Sábado 15 de N0viembre de 2008
Inicié mi salida a Curicó a las 10:15 horas desde el rodoviario Lorenzo Varoli. Mi llegada al terminal de buses curicano fue a las 11:15 horas. Preguntando a tres personas llegué hasta el Mercado. Cuando preguntaba a los transeúntes o dependientes de pequeños locales comerciales, y seguía caminando por calles desconocidas, tratando en cada bocacalle de divisar el Cerro Condell para retomar una orientación urbana, me acordaba de un tío, al que vi en dos ocasiones, que se había desempeñado toda su vida como cartero en Curicó. Supimos que había jubilado en ese servicio. El era muy formal y amable en el trato. Seguramente conocía al dedillo cada rincón de la ciudad.
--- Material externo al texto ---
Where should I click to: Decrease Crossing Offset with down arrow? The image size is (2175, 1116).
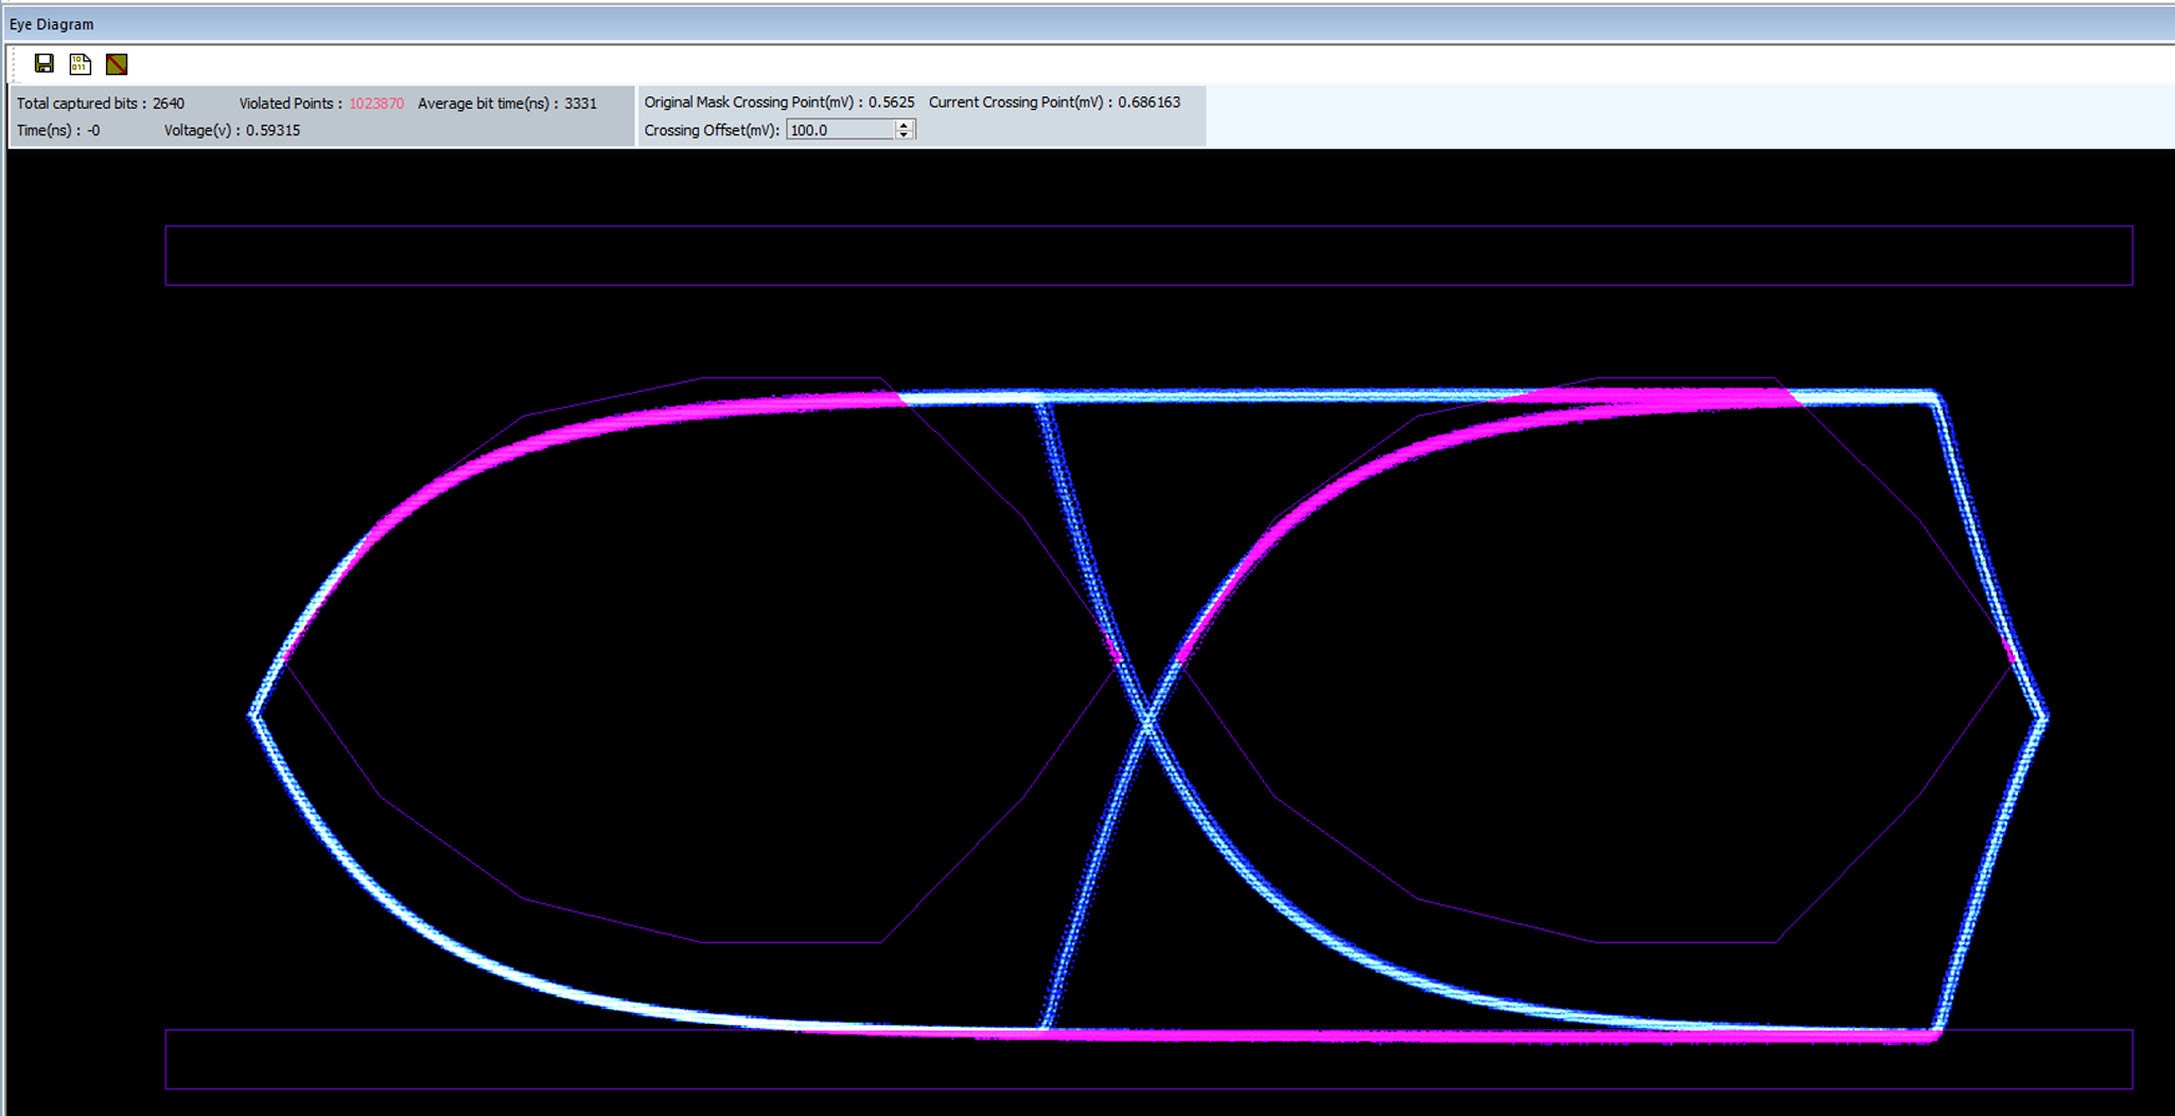coord(904,134)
Con mis hermanos asistí a su funeral, que ocurrió dos años después del fallecimiento de mi madre, una de sus dos hermanas. Por uno de mis hermanos mayores me enteré de la razón del distanciamiento familiar: mi madre nunca le perdonó que se hubiese entrometido en sus problemas conyugales, tomando partido por la versión del conflicto que le entregó mi padre. Mi padre lo visitaba con frecuencia durante el periodo, unos cinco años, en que se desempeñó como rondín en la estación de ferrocarriles de Curicó. Yo tenía nueve o diez años y varias veces lo acompañé. Yo despertaba en medio de la noche, en el vagón habilitado como habitación, y lo observaba transcribir caligráficamente letras de tangos, boleros y poemas.
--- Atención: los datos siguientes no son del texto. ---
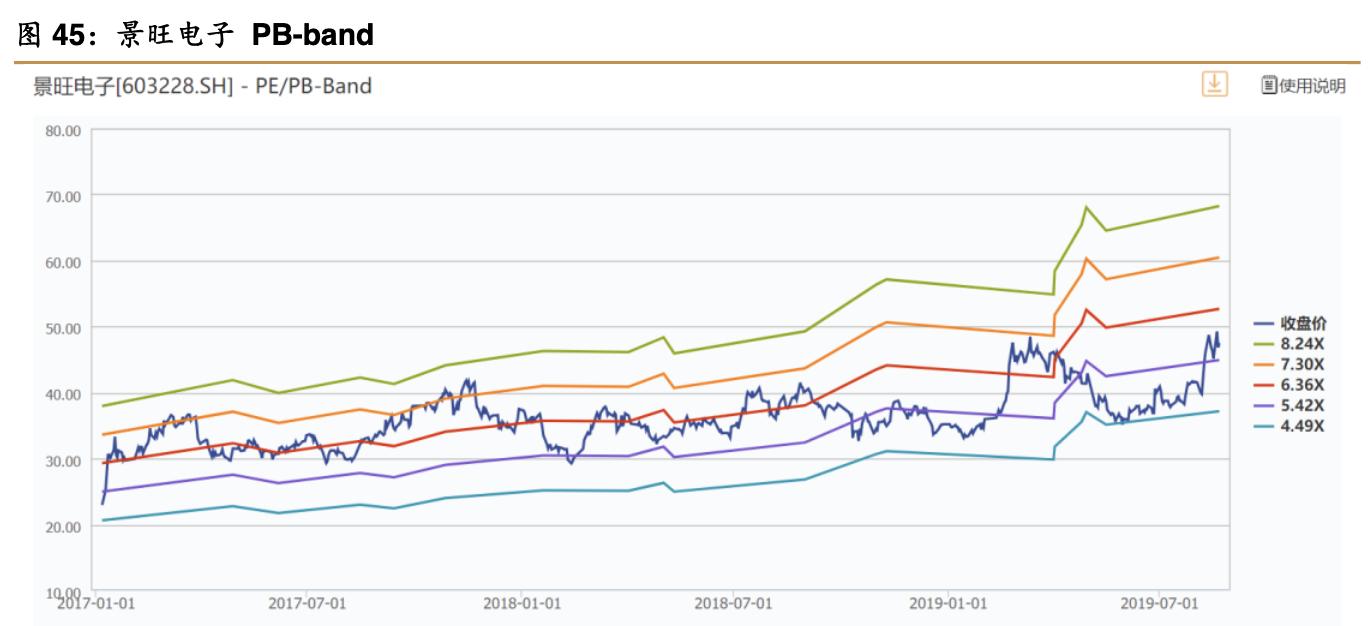Click the 20.00 y-axis label
Screen dimensions: 1372x626
pos(62,526)
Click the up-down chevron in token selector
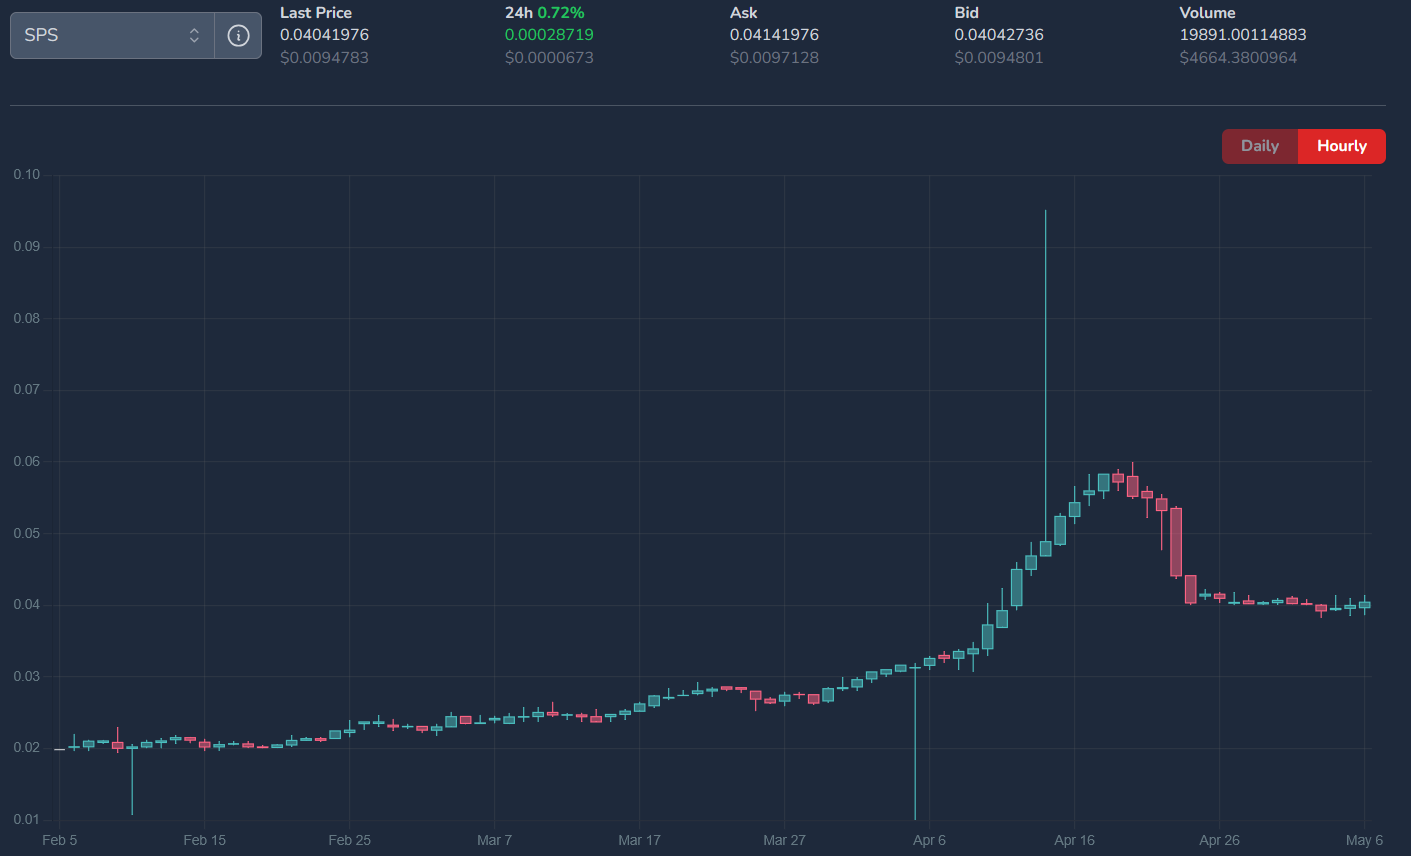Image resolution: width=1411 pixels, height=856 pixels. 194,36
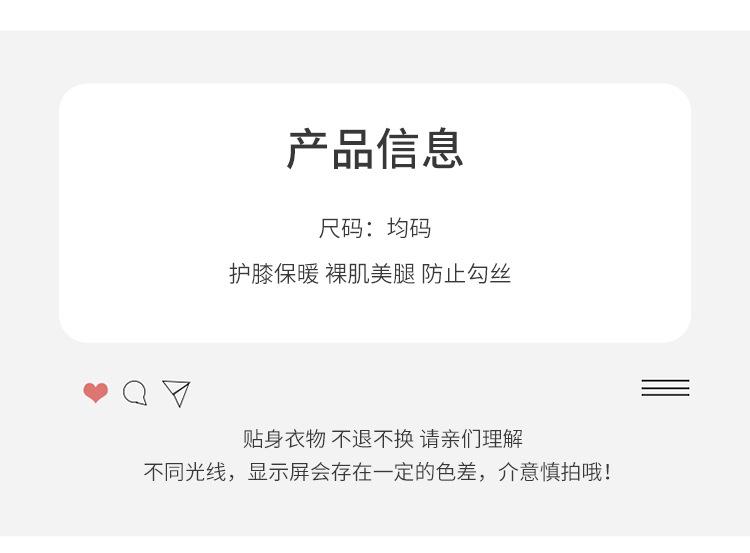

Los cuadros estaban en perfecto estado. Lo mismo el objeto expuesto sin la protección de un vidrio. No había deterioro evidente y la vigilancia había dado buen resultado. La cortina, de la que habían pendido los cuadros, no mostraba roturas ni manchas
Allí, la muestra la cuidaba Fabián, estudiante que cursa el segundo año de la carrera de agricultura en la Universidad Católica del Maule, cuya sede está en la ciudad de Curicó. Le planteé que, según instrucciones de Brenda Sandoval, todos los cuadros, objetos y demás materiales debían ser almacenados en su casa, desde donde se retirarían el día lunes. Su casa es un hogar universitario que lleva el nombre del sacerdote católico que lo creó. Se manifestó preocupado cuando cayó en la cuenta que eso implicaba transportar un cubículo de base cuadrada de unos cuarenta por cuarenta centímetros y una altura de un metro, una silla plástica, los cuadros y los siete polines. La casa dista unos cinco cuadras Lo tranquilicé diciéndole que la solución era contratar un radiotaxi, u otro vehículo de similar capacidad.
Le pregunté cómo se había adjudicado el pituto de trabajo como cuidador de la muestra. Dijo que el hogar universitario siempre trabajaba con la Corporación Cultural de Curicó, que está les daba pegas susceptibles de realizar por los estudiantes.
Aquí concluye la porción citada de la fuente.